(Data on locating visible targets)

------------------------------------------------------------

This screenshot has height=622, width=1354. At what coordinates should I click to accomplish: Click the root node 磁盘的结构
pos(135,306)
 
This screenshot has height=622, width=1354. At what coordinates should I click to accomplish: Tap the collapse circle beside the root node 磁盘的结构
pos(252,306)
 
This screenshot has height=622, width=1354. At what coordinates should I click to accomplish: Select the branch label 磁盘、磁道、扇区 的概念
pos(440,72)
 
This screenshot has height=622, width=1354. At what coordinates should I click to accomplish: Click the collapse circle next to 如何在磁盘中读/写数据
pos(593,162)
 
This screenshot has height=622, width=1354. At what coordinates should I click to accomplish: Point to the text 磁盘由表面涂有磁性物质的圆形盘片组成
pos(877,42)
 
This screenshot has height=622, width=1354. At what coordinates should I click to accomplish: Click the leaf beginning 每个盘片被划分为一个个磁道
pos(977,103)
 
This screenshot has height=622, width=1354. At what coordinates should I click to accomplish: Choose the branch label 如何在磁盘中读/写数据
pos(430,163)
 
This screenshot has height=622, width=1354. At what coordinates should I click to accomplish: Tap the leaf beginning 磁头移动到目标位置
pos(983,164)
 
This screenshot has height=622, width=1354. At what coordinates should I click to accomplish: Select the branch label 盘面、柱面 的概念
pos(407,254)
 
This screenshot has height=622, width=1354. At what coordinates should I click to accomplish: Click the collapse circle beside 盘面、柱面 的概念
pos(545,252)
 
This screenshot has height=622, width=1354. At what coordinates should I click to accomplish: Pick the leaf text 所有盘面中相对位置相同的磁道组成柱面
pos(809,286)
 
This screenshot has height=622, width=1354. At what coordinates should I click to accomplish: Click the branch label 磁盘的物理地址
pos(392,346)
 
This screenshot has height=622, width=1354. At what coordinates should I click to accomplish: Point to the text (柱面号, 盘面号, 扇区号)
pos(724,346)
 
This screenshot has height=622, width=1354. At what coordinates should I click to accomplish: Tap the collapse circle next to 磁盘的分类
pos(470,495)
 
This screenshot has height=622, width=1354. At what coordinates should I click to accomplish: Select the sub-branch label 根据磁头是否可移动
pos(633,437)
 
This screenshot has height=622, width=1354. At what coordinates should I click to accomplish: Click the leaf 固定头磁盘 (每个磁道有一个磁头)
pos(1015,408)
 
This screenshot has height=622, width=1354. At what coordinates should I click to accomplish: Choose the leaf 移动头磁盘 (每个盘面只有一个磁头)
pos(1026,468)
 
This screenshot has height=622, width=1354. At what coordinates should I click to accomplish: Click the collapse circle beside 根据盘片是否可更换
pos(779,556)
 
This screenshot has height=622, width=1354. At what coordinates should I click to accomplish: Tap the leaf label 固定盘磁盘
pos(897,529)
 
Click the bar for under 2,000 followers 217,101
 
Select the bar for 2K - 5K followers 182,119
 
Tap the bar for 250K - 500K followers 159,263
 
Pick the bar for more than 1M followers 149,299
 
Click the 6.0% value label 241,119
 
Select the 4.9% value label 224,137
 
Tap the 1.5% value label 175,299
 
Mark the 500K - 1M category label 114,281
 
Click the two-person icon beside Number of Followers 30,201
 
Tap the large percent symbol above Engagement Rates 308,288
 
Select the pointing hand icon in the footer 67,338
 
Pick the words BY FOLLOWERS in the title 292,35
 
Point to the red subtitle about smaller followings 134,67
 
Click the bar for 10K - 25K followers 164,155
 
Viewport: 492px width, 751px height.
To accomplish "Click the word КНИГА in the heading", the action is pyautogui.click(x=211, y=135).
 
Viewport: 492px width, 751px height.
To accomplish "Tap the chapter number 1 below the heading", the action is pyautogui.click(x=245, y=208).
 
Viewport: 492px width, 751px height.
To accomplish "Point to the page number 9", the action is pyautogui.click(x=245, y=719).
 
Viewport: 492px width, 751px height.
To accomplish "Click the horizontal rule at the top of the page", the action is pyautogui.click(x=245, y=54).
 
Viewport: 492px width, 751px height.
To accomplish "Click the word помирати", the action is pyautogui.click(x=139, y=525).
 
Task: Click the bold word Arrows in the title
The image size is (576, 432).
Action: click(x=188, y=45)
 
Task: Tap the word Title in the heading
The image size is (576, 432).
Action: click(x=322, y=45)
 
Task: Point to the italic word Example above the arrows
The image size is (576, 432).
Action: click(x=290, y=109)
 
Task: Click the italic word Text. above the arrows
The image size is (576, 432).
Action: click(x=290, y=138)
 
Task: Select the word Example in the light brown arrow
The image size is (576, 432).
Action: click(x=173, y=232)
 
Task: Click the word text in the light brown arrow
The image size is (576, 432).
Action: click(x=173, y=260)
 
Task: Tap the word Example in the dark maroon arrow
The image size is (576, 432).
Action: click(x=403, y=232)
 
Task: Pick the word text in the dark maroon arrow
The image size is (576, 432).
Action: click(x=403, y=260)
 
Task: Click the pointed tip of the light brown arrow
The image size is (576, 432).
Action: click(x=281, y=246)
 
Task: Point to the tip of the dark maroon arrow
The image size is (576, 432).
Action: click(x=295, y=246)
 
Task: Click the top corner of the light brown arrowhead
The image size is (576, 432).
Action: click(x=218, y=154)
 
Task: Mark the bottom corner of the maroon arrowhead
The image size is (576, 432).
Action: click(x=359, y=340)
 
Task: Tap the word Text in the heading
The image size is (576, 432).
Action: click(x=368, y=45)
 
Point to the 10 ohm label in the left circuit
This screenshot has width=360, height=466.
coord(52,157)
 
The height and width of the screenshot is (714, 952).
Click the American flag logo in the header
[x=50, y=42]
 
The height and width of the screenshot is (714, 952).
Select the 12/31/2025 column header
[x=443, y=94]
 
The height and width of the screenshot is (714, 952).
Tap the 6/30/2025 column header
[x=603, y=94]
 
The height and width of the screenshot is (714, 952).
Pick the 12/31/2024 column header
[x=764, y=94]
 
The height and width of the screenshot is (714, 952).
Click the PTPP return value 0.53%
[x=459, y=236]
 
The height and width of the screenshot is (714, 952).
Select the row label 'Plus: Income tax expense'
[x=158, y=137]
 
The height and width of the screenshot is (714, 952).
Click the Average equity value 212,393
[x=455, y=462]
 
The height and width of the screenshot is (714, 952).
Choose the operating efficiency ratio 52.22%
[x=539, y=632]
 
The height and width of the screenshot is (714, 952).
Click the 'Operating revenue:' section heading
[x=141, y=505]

------------------------------------------------------------

*Exercise*
Retype the entries above exactly, from the line containing "Select the bar for 2K - 5K followers 182,119" through the line containing "Select the pointing", with both of those lines included.

*Solution to this exercise*
Select the bar for 2K - 5K followers 182,119
 
Tap the bar for 250K - 500K followers 159,263
 
Pick the bar for more than 1M followers 149,299
 
Click the 6.0% value label 241,119
 
Select the 4.9% value label 224,137
 
Tap the 1.5% value label 175,299
 
Mark the 500K - 1M category label 114,281
 
Click the two-person icon beside Number of Followers 30,201
 
Tap the large percent symbol above Engagement Rates 308,288
 
Select the pointing hand icon in the footer 67,338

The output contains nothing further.